The man’s flat tone sounds a lot like Rheave’s did when I first met him at the college. “I don’t answer to you.”
Rheave scowls at him. “You don’t have to answer to the ones who made that body. Your spirit is still your own. You can claim the body and shake them off. I did.”
His captive blinks at him. “No. You must—” A more urgent tone breaks through the refusal. “They told me to scout ahead and report back. I—” His voice flattens all over again. “Let me go. You have no reason to detain me.”
Alek lets out a faint snort. “Oh, I’d say we have plenty of reason.”
I kneel by the new daimon’s head. “How close is the march? Which direction from here?”
Whatever bit of freedom the daimon managed to regain, he’s lost it again. His mouth stays clamped shut.

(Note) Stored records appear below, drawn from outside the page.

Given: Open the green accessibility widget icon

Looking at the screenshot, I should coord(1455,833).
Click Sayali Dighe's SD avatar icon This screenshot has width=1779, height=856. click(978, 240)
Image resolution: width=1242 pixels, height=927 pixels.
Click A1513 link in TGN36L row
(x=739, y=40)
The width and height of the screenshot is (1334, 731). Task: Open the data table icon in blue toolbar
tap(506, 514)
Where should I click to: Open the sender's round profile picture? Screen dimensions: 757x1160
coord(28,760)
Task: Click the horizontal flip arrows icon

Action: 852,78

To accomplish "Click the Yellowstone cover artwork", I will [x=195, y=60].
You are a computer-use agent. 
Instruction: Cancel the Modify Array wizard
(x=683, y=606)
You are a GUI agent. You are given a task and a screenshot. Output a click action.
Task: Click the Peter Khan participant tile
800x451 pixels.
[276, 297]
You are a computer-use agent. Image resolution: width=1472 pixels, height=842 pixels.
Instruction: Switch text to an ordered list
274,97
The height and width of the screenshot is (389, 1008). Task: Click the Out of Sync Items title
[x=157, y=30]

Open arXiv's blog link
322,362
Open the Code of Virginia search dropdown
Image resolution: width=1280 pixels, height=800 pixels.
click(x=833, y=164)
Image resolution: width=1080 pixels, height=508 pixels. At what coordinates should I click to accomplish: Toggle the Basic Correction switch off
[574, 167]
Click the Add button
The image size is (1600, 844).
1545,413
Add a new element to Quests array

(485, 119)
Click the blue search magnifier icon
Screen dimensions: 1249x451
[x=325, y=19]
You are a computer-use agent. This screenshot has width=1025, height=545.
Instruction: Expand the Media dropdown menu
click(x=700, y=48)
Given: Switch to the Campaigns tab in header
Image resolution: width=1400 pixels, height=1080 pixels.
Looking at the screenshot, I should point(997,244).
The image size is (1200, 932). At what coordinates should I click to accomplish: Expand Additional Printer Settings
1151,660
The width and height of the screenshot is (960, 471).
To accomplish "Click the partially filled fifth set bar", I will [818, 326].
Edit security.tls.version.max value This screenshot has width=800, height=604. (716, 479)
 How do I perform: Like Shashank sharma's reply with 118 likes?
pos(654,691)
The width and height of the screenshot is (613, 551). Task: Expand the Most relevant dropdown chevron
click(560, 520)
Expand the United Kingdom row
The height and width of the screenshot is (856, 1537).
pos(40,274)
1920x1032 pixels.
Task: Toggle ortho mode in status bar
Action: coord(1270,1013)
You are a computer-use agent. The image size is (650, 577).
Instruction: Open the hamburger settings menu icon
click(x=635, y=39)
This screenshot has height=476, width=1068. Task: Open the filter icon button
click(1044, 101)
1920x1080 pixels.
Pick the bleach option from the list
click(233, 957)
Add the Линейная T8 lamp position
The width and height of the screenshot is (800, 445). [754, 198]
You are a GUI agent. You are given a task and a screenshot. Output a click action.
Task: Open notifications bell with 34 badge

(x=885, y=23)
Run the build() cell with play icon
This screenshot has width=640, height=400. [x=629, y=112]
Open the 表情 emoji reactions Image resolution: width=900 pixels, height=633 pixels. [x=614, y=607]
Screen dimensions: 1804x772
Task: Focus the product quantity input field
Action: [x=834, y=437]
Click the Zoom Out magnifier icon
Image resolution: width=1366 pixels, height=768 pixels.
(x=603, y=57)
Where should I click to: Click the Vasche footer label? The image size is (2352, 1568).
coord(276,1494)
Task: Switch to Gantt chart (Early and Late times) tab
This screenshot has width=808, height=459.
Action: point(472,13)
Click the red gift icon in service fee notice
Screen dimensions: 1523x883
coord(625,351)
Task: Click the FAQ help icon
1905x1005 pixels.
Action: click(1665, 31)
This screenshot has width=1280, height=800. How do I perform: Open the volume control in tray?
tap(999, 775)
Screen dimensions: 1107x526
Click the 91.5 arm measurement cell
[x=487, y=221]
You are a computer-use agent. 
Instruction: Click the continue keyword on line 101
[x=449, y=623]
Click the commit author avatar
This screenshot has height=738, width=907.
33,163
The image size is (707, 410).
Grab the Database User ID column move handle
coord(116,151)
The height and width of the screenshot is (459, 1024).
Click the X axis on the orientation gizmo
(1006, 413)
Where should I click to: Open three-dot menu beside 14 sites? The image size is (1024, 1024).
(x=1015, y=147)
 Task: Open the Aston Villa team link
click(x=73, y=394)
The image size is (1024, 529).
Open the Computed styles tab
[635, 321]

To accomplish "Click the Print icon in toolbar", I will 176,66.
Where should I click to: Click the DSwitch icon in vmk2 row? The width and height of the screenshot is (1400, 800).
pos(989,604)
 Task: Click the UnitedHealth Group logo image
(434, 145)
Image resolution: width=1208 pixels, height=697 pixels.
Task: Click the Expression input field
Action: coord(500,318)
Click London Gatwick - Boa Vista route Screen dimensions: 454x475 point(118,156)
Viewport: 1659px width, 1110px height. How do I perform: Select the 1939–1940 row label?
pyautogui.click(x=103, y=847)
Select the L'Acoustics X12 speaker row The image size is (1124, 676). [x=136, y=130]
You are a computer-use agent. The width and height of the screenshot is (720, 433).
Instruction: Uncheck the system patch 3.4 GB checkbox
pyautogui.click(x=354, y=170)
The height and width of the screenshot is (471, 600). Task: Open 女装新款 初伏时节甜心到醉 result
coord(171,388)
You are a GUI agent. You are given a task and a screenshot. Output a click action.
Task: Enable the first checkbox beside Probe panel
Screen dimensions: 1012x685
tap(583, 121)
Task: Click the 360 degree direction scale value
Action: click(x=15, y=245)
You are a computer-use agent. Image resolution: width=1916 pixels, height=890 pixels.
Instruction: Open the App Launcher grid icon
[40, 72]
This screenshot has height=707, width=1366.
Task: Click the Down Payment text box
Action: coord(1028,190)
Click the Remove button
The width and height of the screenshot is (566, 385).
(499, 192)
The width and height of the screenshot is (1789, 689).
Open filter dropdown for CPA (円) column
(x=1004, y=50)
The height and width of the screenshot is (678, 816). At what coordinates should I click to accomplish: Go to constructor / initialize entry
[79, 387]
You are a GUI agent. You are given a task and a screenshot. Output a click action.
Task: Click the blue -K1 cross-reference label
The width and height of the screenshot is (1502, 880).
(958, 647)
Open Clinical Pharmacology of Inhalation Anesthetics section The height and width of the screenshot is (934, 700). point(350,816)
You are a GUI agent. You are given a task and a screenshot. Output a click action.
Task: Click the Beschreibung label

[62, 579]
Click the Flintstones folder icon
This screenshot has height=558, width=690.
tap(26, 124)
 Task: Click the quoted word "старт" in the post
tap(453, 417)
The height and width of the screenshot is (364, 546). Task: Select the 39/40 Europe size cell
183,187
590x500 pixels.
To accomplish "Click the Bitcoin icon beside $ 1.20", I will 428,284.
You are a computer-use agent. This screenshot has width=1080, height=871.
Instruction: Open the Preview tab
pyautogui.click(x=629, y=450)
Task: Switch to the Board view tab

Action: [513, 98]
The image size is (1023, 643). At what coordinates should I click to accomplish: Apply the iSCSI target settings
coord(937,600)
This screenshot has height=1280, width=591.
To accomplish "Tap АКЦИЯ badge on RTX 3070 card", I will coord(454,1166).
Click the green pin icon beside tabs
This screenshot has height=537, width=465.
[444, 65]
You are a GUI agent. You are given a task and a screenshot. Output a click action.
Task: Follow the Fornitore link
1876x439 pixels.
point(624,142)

Rheave glances around and lifts his chin in one direction. “He was coming from that way. They can’t be very far if he was able to scout over here on foot, can they?”
“I wouldn’t think so,” Stavros says darkly. He peers down at the man. “If you’ll let us help you, we’ll do our best. But we can’t do anything as long as you’re working with them.”
The man jerks against Rheave’s hold. “I don’t need your help.”
Casimir rests his hand against my hair. “What are we going to do with him? We can’t let him go running back to the march.”
But we’re not in any position to keep prisoners. My stomach knots as I grope for an answer?—
Rheave bows his head. “I will release you from the bonds they’ve forced on you.”
As the last word leaves his lips, a surge of energy crackles out of him. It blackens the man beneath him for just an instant before that body stiffens into the clay it was made from.
A brief glimmer that could have been just a quiver of sunlight flits away from my view. I guess that is the other way the daimon can get free.
Rheave sits back on his heels. Just for a second, he looks weary.
I know he thinks his brethren are better off back in their natural state than under the scourge sorcerers’ control. Still, destroying their chances of enjoying their new bodies the way he has mustn’t feel good.
“I’m sorry,” I say.
He glances up at me, and the flicker of a smile that crosses his face brings back his adoring words and the eager press of his body against mine. “It had to be done. I’m glad I could deal with him on my own.”
He stands abruptly and tucks his arms around me in a tight embrace. “I came back like I promised.”
My heart skips a beat with his warmth and woodsy scent wrapped around me. There’s a soft chuckle behind me that I think is Casimir.
I’m still too jumbled up inside to know where I’d want to take the affection the daimon-man insists on offering me, if anywhere at all. But I am relieved that he kept his promise.
Even if nothing more intimate ever passes between us, I don’t want to lose him, especially not out of some misguided sense of martyrdom.
So I tip my head against his shoulder just for a second, my hands resting on his sides and then easing him back from me. I make myself meet his unearthly blue-green gaze. “Thank you. I don’t want you ever doing that again. It’ll only make things worse, not better. None of us wants you gone.”
“That’s right,” Stavros says in his commanding military tone. “We’re our own kind of squadron now, and you’ve contributed just as much as the rest of us. We’re stronger together.”
Casimir steps forward to grasp Rheave’s shoulder. “One thing you should know about humans is we all make mistakes. No one goes through life without causing any damage at all, accidentally or otherwise. We won’t judge you for it.”
Rheave’s eyes widen. His gaze slides to Alek, who nods with a small but warm smile. “I can’t imagine us going forward without you.”
The daimon-man’s mouth forms a hesitant smile of his own in return. “I’ve been so glad to live alongside you all. I’d very much like to keep doing so.”
I resist the urge to hug him all over again. “Then let’s all go see what the scourge sorcerers are up to.”
We veer back toward our fledgling campsite so Rheave can grab his bow and arrows. Inhaling deeply, I focus my mind on the now-familiar pattern of whisking our images away from sight while presenting them some other place where no one’s likely to notice.
Feeling the magic seeping out of me to do my work makes me tense up, but I push away those worries.